» YOUR INSTRUCTIONS
Your task is to filter the entries and copy every line containing the string "Given".

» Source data
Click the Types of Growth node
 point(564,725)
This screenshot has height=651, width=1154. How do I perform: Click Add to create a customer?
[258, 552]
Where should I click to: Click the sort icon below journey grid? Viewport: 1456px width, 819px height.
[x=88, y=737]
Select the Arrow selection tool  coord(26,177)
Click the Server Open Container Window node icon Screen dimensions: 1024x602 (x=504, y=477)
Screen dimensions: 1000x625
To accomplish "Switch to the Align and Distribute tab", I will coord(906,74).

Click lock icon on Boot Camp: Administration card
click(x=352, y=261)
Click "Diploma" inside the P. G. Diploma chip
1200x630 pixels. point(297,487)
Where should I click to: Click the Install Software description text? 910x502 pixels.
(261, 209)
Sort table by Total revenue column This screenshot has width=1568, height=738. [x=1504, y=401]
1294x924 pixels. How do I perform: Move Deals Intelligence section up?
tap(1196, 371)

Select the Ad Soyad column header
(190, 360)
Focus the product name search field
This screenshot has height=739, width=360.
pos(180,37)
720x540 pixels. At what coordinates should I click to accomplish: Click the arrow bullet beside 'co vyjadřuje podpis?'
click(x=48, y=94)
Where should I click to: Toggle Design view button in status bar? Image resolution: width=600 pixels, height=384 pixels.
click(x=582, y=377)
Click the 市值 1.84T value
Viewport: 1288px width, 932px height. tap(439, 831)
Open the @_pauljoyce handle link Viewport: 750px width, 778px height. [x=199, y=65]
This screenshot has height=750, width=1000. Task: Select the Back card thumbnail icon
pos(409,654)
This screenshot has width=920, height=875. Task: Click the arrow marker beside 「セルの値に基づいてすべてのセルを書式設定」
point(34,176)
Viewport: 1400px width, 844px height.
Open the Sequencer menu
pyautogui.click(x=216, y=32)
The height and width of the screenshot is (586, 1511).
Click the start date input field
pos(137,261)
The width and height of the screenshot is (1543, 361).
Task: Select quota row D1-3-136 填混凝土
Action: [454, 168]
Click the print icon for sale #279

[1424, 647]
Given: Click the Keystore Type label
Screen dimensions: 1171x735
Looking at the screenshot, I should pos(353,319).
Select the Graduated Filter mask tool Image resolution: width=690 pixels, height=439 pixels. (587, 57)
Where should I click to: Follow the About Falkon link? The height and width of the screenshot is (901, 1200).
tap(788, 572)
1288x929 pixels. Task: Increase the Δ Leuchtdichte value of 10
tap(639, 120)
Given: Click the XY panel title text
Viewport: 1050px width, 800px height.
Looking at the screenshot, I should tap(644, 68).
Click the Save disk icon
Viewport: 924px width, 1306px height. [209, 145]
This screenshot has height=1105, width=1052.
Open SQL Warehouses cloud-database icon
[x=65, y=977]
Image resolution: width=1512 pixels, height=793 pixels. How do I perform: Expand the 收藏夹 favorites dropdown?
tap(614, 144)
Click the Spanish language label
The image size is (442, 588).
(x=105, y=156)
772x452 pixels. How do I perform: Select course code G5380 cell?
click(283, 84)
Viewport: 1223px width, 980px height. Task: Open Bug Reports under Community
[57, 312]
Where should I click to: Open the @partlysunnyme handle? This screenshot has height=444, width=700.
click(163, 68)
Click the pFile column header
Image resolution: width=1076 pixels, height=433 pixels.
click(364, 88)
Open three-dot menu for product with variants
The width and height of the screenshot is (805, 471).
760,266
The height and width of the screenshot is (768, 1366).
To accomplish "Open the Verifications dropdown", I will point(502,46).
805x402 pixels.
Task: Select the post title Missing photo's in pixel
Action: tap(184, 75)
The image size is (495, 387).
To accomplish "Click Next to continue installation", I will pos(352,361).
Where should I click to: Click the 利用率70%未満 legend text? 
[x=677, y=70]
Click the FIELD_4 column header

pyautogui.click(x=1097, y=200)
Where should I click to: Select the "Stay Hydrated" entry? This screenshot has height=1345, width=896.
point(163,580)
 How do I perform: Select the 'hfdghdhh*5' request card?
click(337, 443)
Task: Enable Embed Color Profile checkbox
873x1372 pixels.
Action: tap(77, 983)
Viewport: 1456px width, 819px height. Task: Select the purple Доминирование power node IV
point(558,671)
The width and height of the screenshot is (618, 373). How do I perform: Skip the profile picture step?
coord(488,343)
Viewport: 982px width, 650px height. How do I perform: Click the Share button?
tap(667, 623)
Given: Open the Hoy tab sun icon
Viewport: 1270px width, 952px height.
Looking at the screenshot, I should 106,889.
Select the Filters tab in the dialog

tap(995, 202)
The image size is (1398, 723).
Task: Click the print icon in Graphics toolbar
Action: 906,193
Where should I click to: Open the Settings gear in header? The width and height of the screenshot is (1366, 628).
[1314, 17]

» ANSWER TO THIS EXERCISE
Given: Click the Keystore Type label
Given: Click the XY panel title text
Given: Open the Hoy tab sun icon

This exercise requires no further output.